GIVEN PASSAGE:

##############################

In this study, we aimed to develop a batteryless BLE module using piezoelectric elements attached to the sole of a shoe. Compared to the abovementioned literature, this paper presents (1) a method of constructing equivalent circuits for real piezoelectric elements based on measurements, (2) a method of checking whether the parameters of the equivalent circuit change with the pressure and weight of the piezoelectric elements used, and (3) a circuit design method of powering an actual BLE module based on its characteristics shown in data sheets. The novelty of this paper is that it focuses on providing a step-by-step design approach for a real BLE module.

The operation of a BLE module requires a DC voltage, but the DC voltage cannot be directly obtained from the piezoelectric element due to the pressure applied to the foot when walking. In other words, the piezoelectric element alone cannot operate the BLE module. As shown in Figure 1, the voltage obtained from the piezoelectric element is first charged to a capacitor by a rectifier circuit to generate the DC voltage that drives the BLE. The switch (SW) between the BLE module and the capacitor for the power supply is turned off at this time. The charging time should be a few minutes for practical use. The charged power supply capacitor is connected to the BLE module by turning on the SW. The BLE module is then activated and transmits at least one packet of position information.

To develop an approach to deriving an appropriate interface circuit for power supply using piezoelectric elements, first, we calculate the minimum capacitance value of the capacitor for the BLE’s power supply and the charge voltage value required for the BLE to transmit one packet of position information. Second, we develop an equivalent circuit for the piezoelectric elements and the rectifier circuit that can generate the required voltage under the calculated capacitance of the power supply capacitor by simulation and measurements. Third, we experimentally validate the above approach, and, finally, we use the developed circuit for a real BLE module to demonstrate the usefulness of the approach.

##############################

DATASET ENTRIES:
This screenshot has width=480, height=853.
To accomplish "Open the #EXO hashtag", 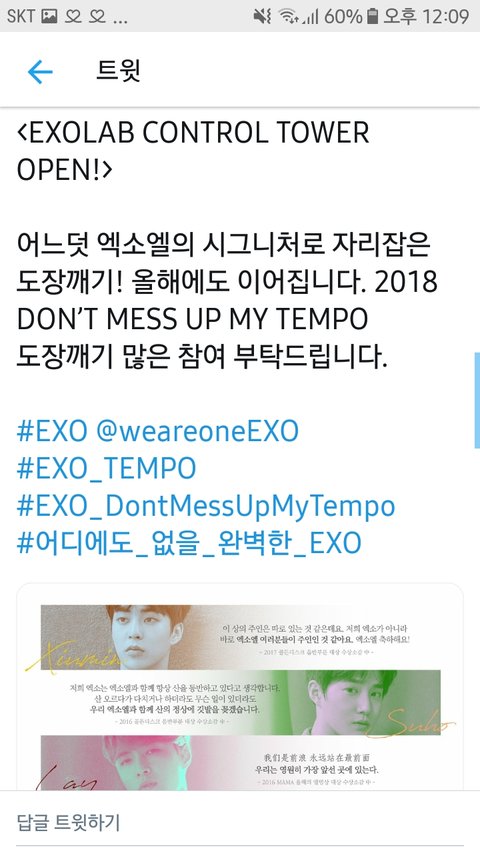I will (x=52, y=432).
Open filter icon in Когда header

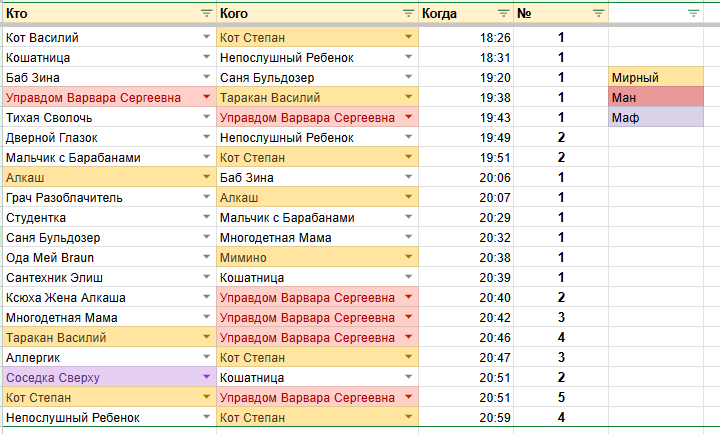coord(503,13)
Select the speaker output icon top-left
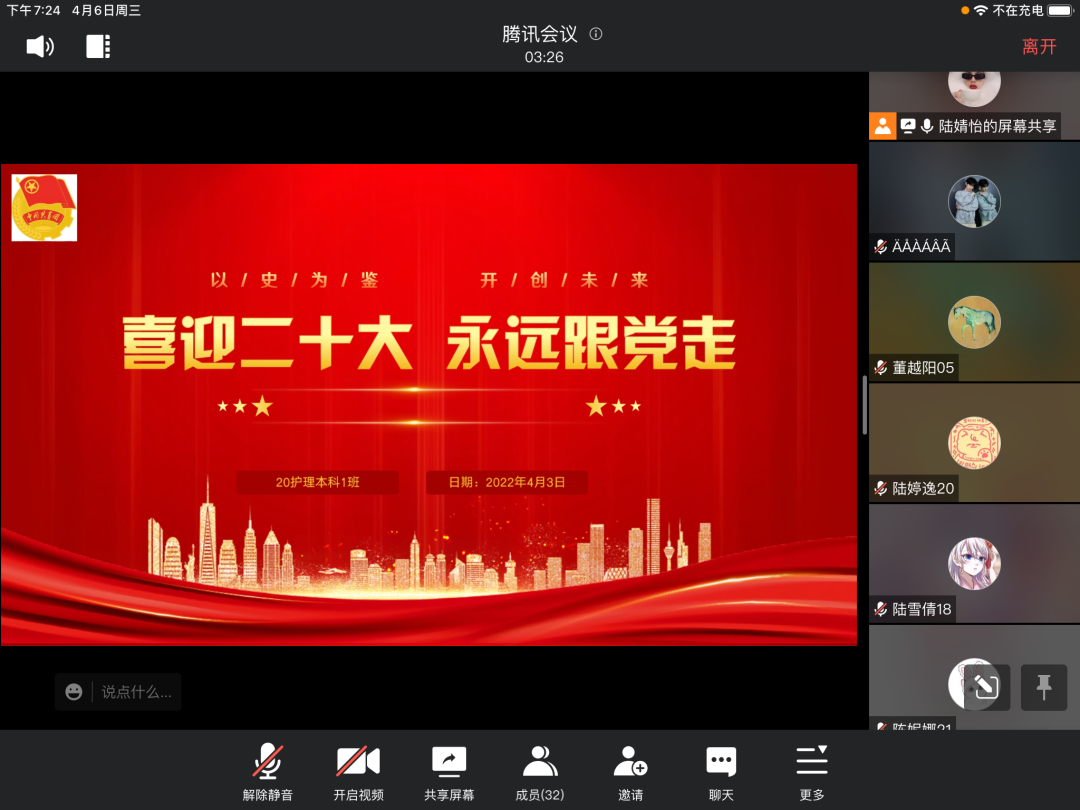Image resolution: width=1080 pixels, height=810 pixels. point(39,46)
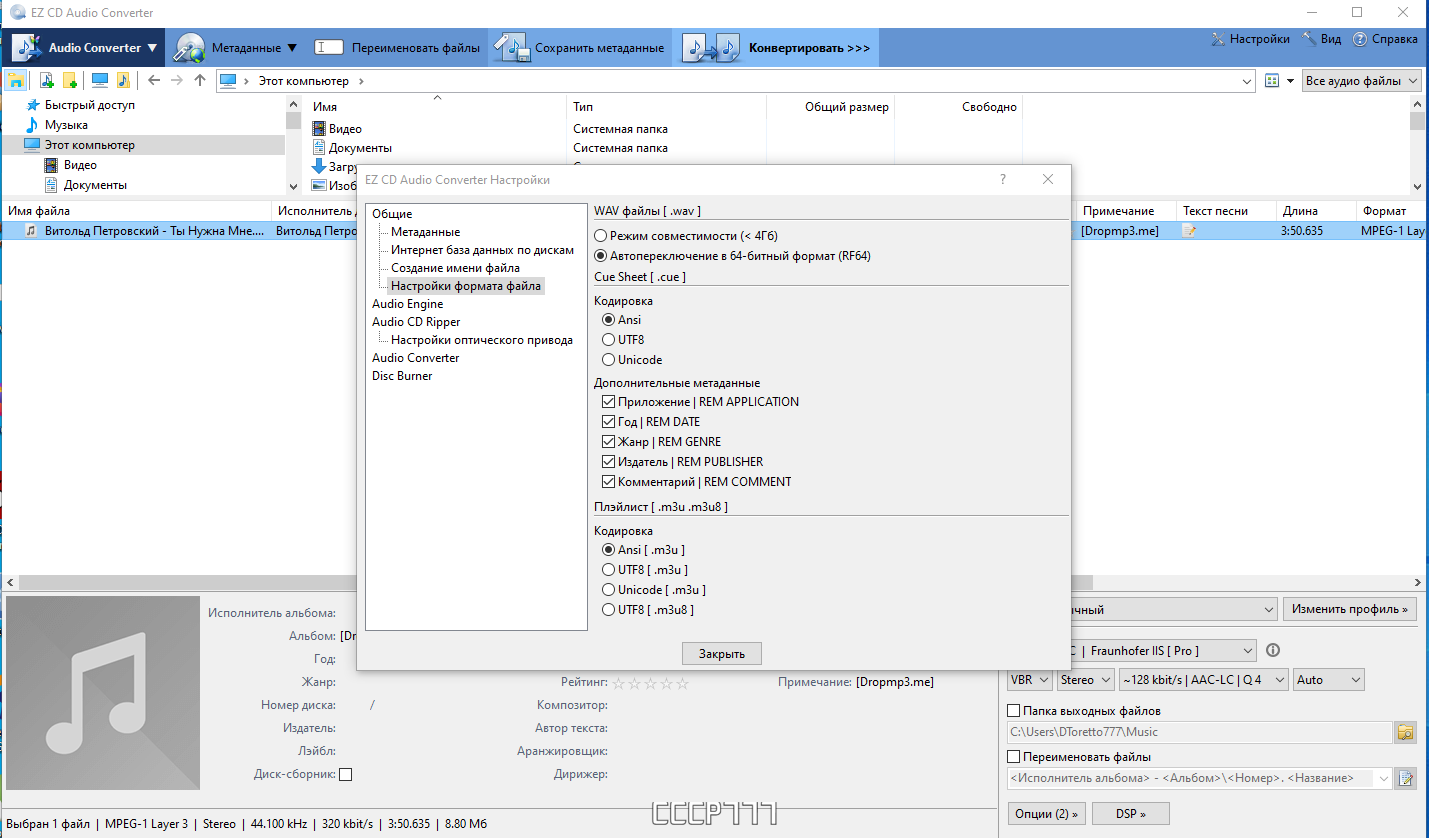This screenshot has height=838, width=1429.
Task: Uncheck Жанр | REM GENRE checkbox
Action: click(608, 442)
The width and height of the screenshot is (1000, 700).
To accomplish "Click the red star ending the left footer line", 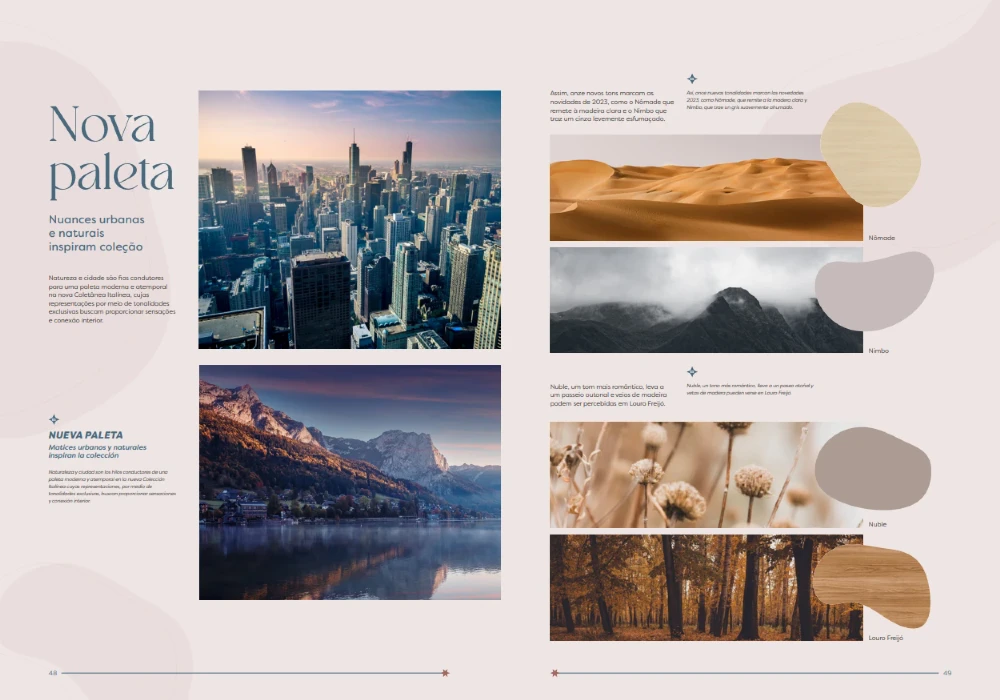I will [x=445, y=673].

##############################

TASK DETAILS: Extract, word for word, the portion of the passage on piezoelectric power for a BLE module running from "In this study, we" to "real BLE module.". Only the text on piezoelectric power for a BLE module is to be used; the records are not a source here.

WRITTEN ANSWER:
In this study, we aimed to develop a batteryless BLE module using piezoelectric elements attached to the sole of a shoe. Compared to the abovementioned literature, this paper presents (1) a method of constructing equivalent circuits for real piezoelectric elements based on measurements, (2) a method of checking whether the parameters of the equivalent circuit change with the pressure and weight of the piezoelectric elements used, and (3) a circuit design method of powering an actual BLE module based on its characteristics shown in data sheets. The novelty of this paper is that it focuses on providing a step-by-step design approach for a real BLE module.